Other papers took note of various statements issued by senior DPRK officials over the past few days in which they blasted South Korea for its efforts to help revive U.S.-DPRK denuclearization dialogue. A DPRK Foreign Ministry official reportedly urged the Moon administration to stop “talking nonsense” about the denuclearization of North Korea, while Kim Jong Un’s sister Kim Yo Jong reportedly threatened military action against South Korea by saying that Seoul would soon witness the collapse of a “useless” liaison office on the border.

China looking to obtain global certification for system to monitor people’s behavior

Saturday’s Yomiuri front-paged a finding that the Chinese government has proposed making its IT-based urban development model using big data to monitor citizens an international standard. The idea, which was put forward in April to the International Organization for Standardization (ISO), is reportedly based on its successful experience in reining in the coronavirus outbreak by monitoring citizens’ activities.

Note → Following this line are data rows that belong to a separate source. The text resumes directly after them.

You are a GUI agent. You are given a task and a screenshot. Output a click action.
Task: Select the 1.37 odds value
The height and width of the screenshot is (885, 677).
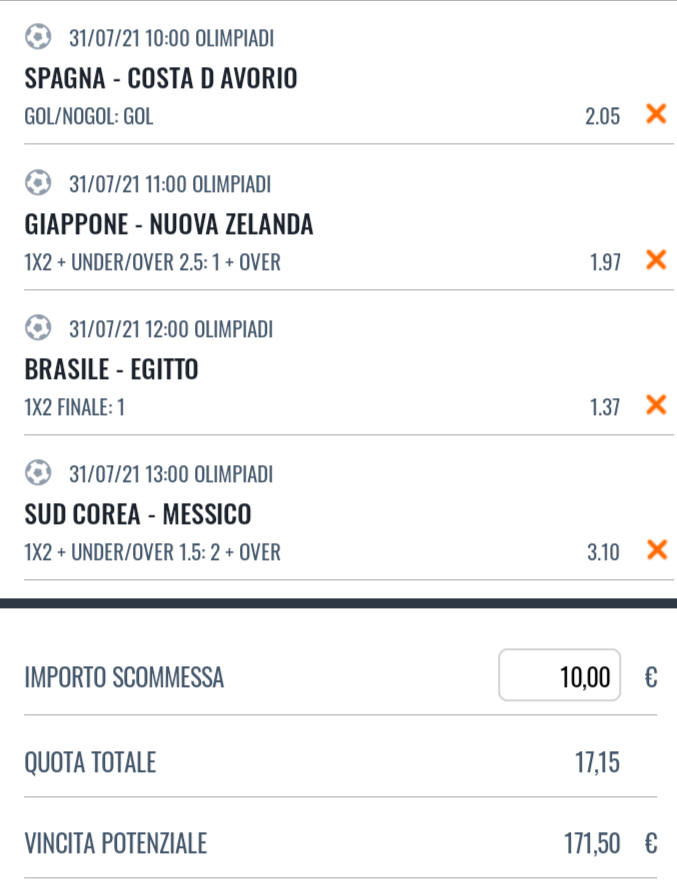(x=604, y=407)
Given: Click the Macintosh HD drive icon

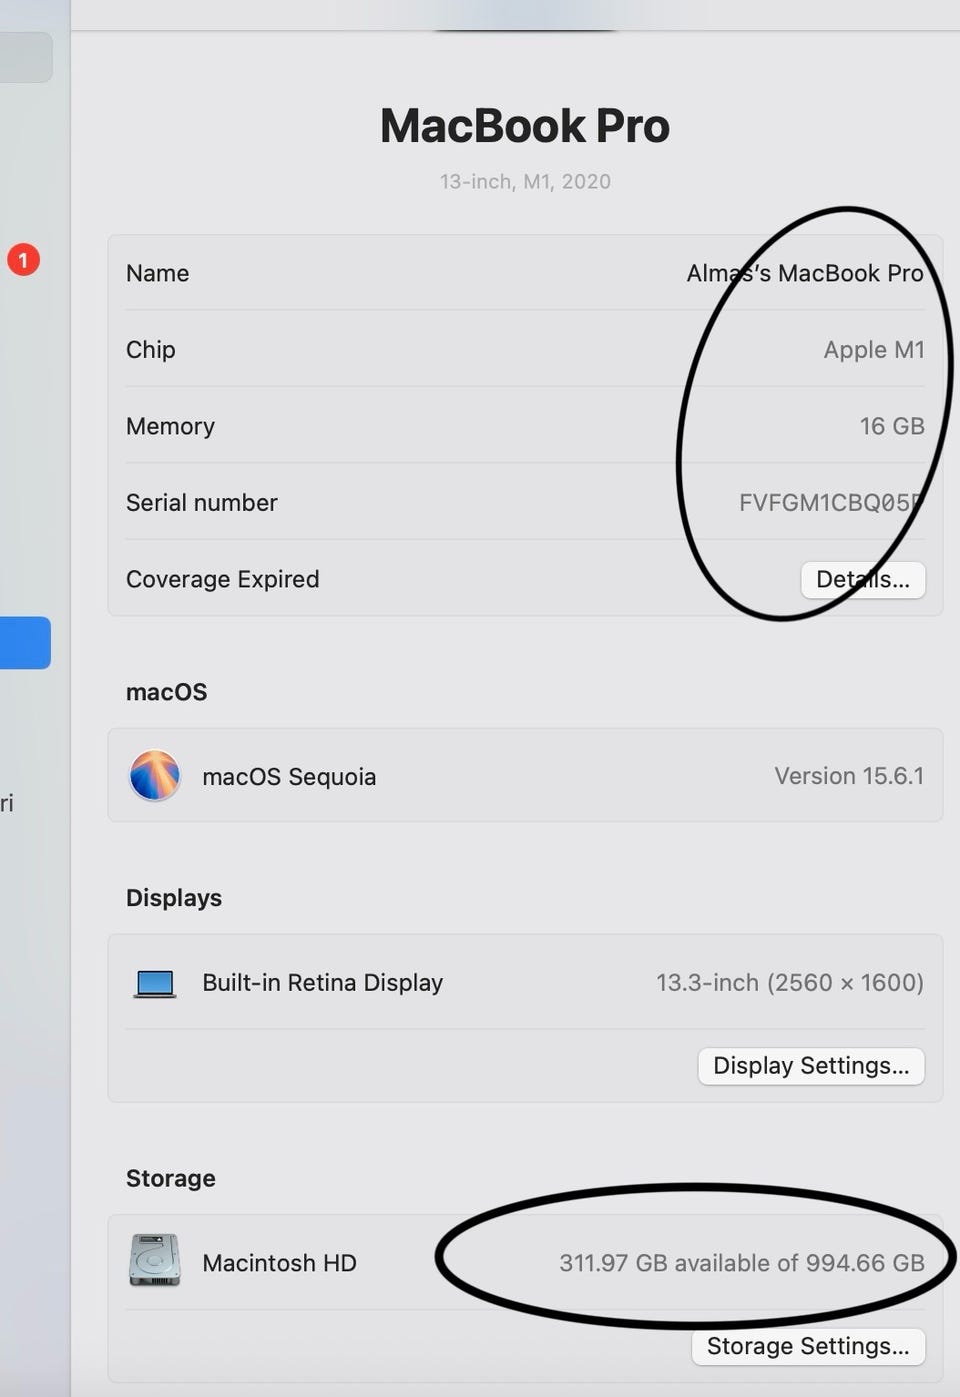Looking at the screenshot, I should [154, 1260].
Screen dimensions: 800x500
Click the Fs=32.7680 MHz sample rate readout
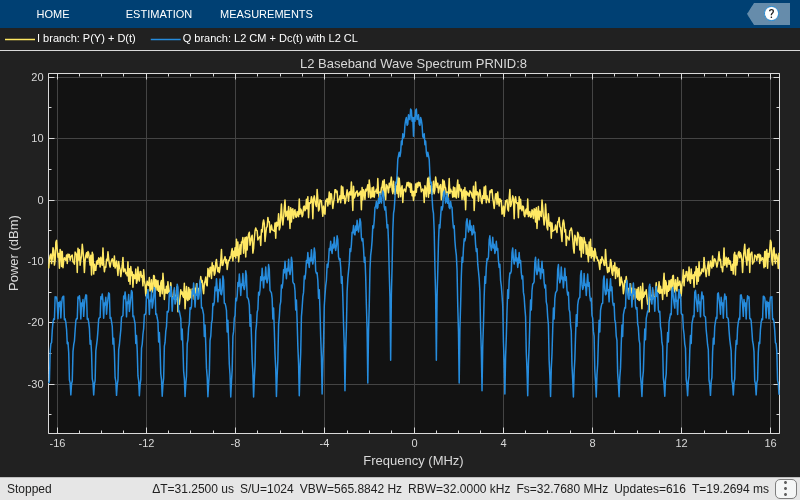[x=562, y=489]
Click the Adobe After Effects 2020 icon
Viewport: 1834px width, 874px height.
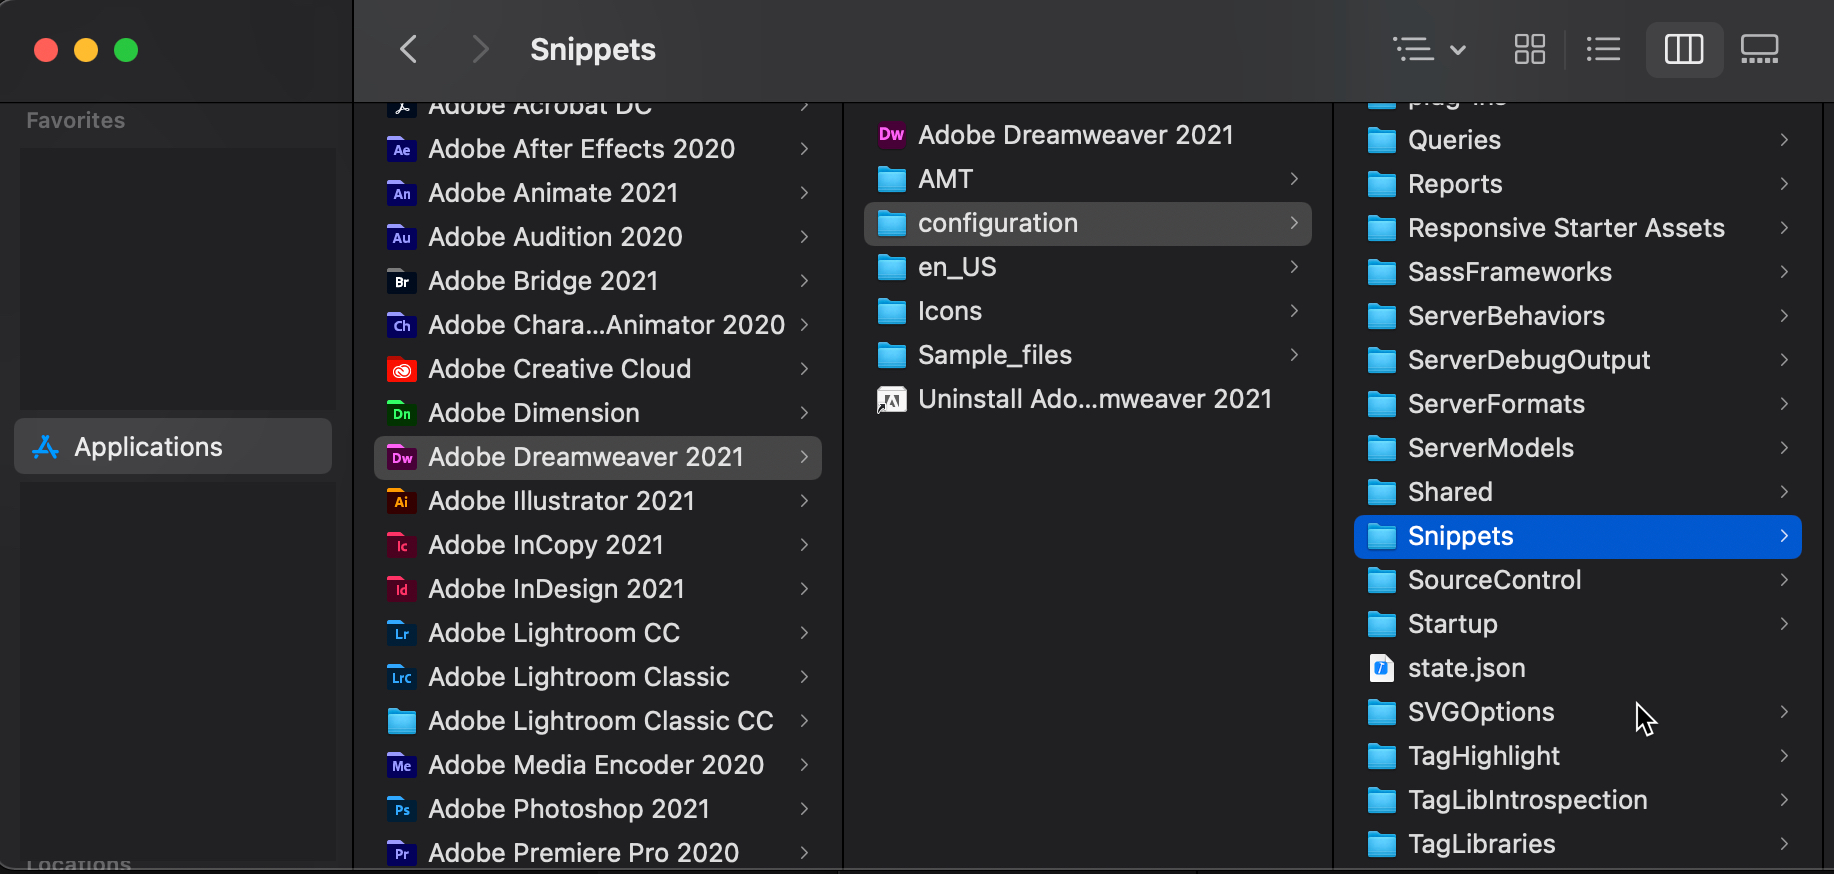coord(401,149)
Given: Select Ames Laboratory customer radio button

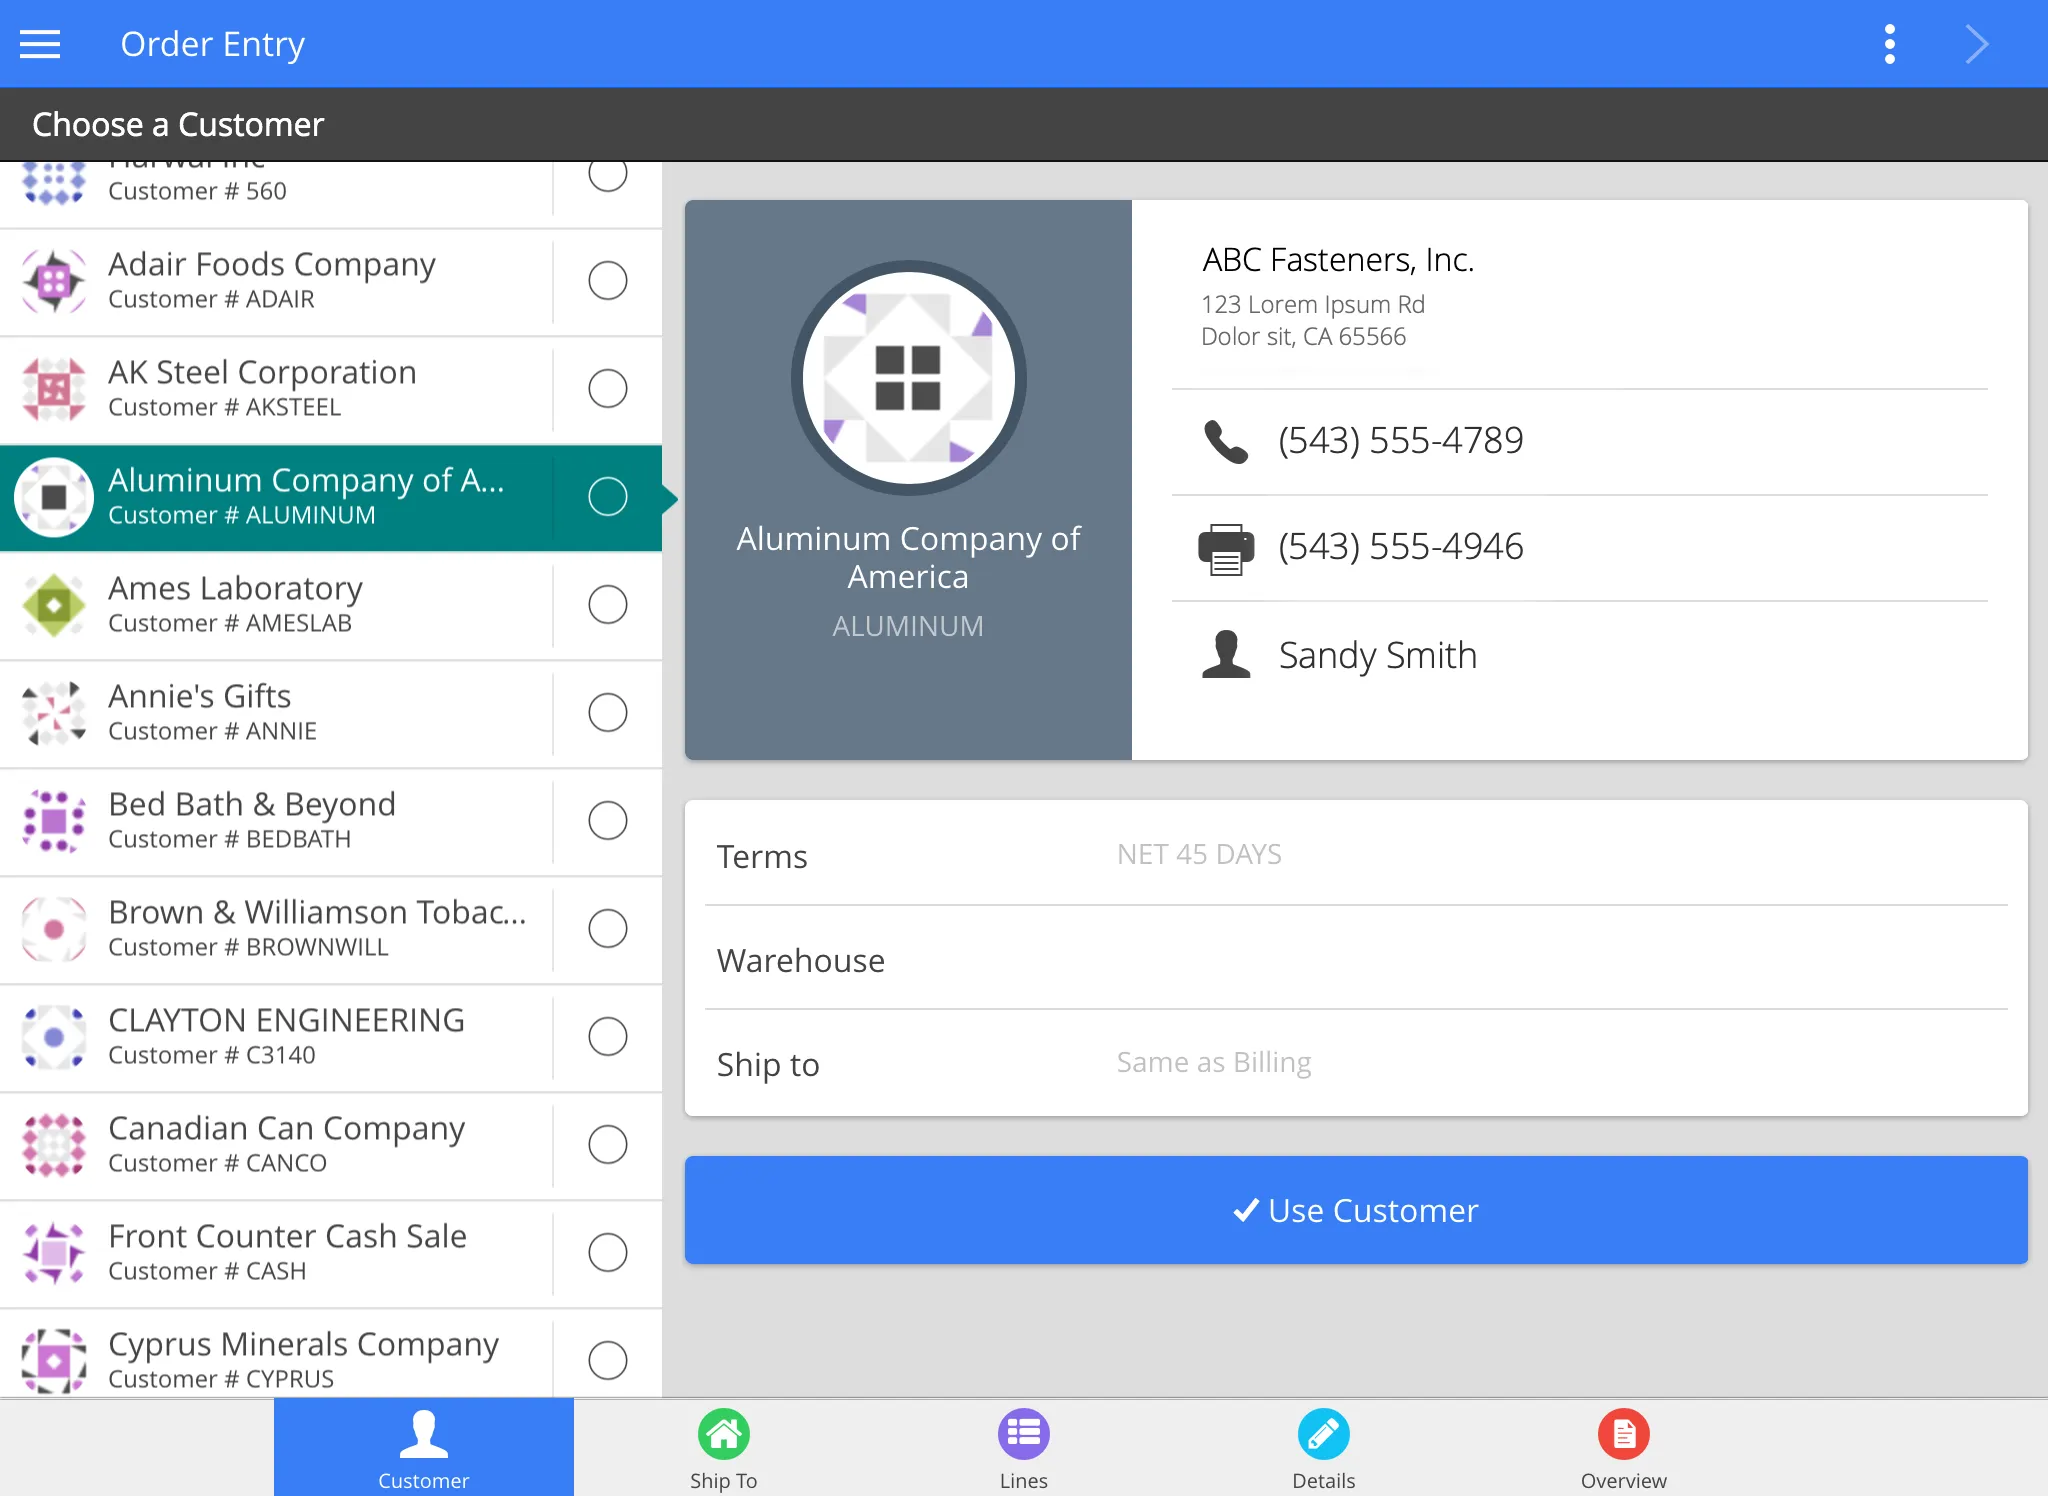Looking at the screenshot, I should pos(609,606).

The Chinese government reportedly submitted the urban development model as a framework for city administration using big data to control infectious diseases. According to the paper, the GOJ is concerned that the proposed Chinese model, which tracks and monitors individual behavior, may be adopted because it could lead to excessive collection and monitoring of personal information and hence could violate people’s privacy. Tokyo reportedly plans to oppose holding an ISO vote on the Chinese proposal.


Abe defends resumption of FRF construction work in Henoko

All national papers reported on the resumption of operations on Friday to build the Futenma replacement facility off Camp Schwab after a two-month suspension on account of the confirmation of a COVID-19 case among the workers in April, noting that local officials and residents reacted very strongly. Governor Tamaki denounced the move by calling it “extremely regrettable.” He underscored that the results of the recent prefectural assembly election pointed to the local people’s steadfast objection to the relocation initiative. However, Prime Minister Abe reportedly defended the resumption by saying: “We would like to complete the construction work as soon as possible since keeping MCAS Futenma in its present location must be avoided at all costs.”


Anti-racism protest held in Tokyo

NHK reported on Sunday that people took to the streets in Shibuya, Tokyo, earlier in the day to protest the death of George Floyd last month. The network said many foreign students and Japanese university students who had connected with each other through social media joined the protest, holding up signs saying “Black Lives Matter” and “Protect Human Rights.” According to a source, several thousand people participated in the event. TV Asahi carried a similar report this morning.


Tokyo Governor Koike seeks second term

The Saturday editions of all national papers reported that during a press conference on Friday, Tokyo Governor Koike officially announced her intention to seek reelection in the July 5 gubernatorial race. The governor stressed that she will call for the voters’ support for her efforts to stem a second wave of the coronavirus infection, rebuild the local economy to make Tokyo an international financial center, and pursue administrative reforms. She explained that she will not make any stump speeches. “My campaign will be conducted online with its central theme being ‘with coronavirus, post-coronavirus,’” said Koike. “Since I am the incumbent, my top priority will be to perform my gubernatorial duties rather than campaigning.” Koike emphasized that she will not seek the endorsement of any political parties, with Mainichi conjecturing that the governor is confident that she will be able to clinch a second term.